La feria artesanal de Curanipe ha sido un  lugar que nos ha acogido en nuestros últimos encuentros, casi por azar llegamos ahí, ya que sin saber en nuestros inicios de contactarnos con la comunidad artesana tejedora de Cardonal, nos fueron contando que en la época de verano comenzaban a abrir sus puestos de artesanías en esta feria, donde además de existir esta comunidad, también existen otras agrupaciones de artesanos de distintos sectores y hasta de países vecinos. Cada vez que nos reencontramos en la feria, ponemos mesas y sillas en el pasillo justo por fuera de un puesto que no se ha abierto aún. Nos ha ayudado mucho este espacio, la dueña del local no sabe lo que nos ha ayudado el estar ausente. Hoy la comunidad artesana está un poco más agotada, como es fin de año, la motivación y las prioridades son otras, estamos en un contexto entre medio de las fiestas de navidad y año nuevo, donde casi todo el mundo está enfocado en sus hogares, pero aun así y todo extendimos en la mesa nuestra tela mural para continuar. Hoy es especial porque nos falta menos y nos hemos percatado que aún seguimos aprendiendo muchas cosas entre nosotras y nosotros. Las ganas de ver toda esta tela cubierta de colores es compartida. Nos faltan unos toques de celeste y blanco además de algunos colores para terminar de rellenar el lienzo, que en su mayoría ocupa las técnicas de fieltro, y en menor medida, palillo, bordado y crochet.

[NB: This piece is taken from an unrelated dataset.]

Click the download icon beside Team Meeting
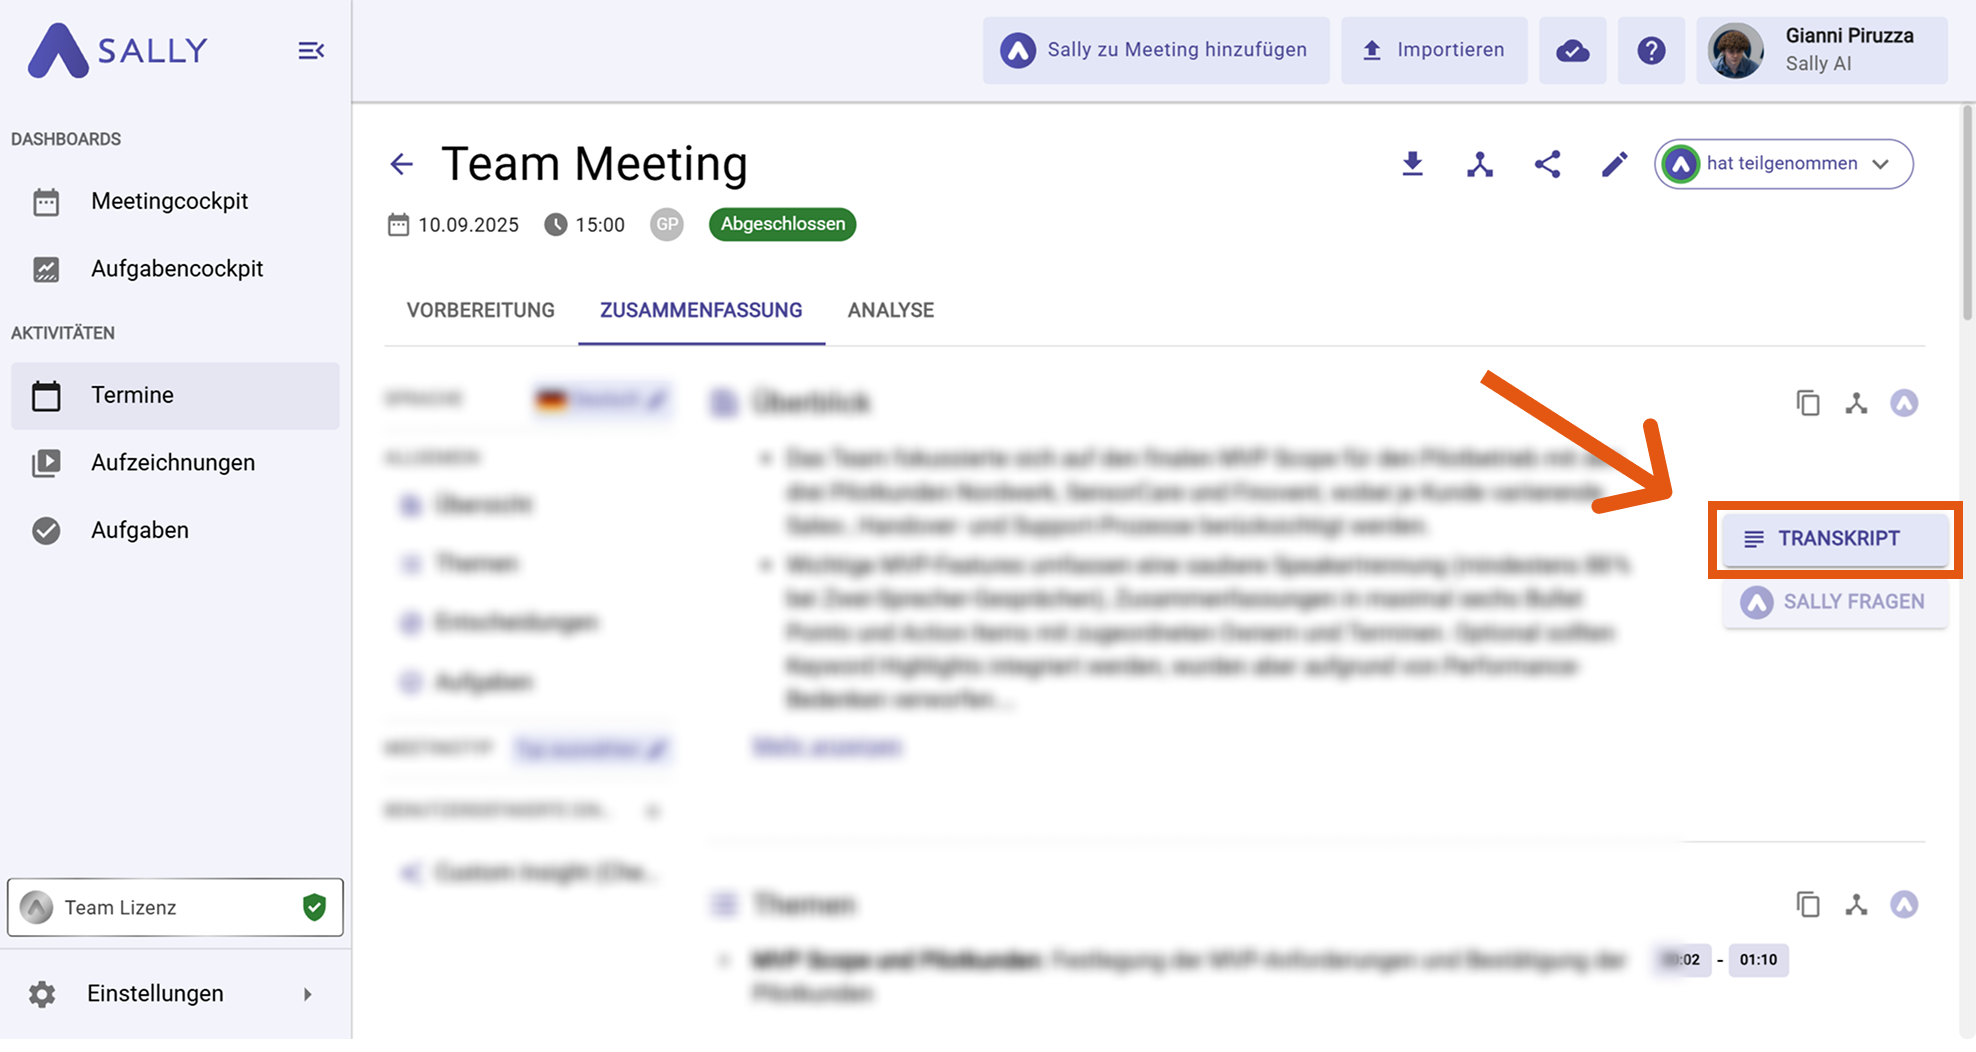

Como estamos en un espacio público, los transeúntes se detienen a mirar y con curiosidad nos preguntan qué estamos haciendo. Les explicamos el proyecto y los motivos del mural que representan las tradiciones de la zona, algunos toman fotos y otros que han visto el proceso desde sus inicios se acercan a la comunidad saludando y admirando tanto el trabajo como la paciencia. El último pedacito en blanco que nos va quedando en esta tela es un espacio del cielo que es fieltrado con lana celeste, entre muchas risas y emoción al terminar, extendemos la tela mural para apreciarla y ver sus detalles. Este día quedamos con una sensación de felicidad, y en la misma mesa que terminamos la tela mural nos preparamos una once-comida para terminar el día de la mejor forma.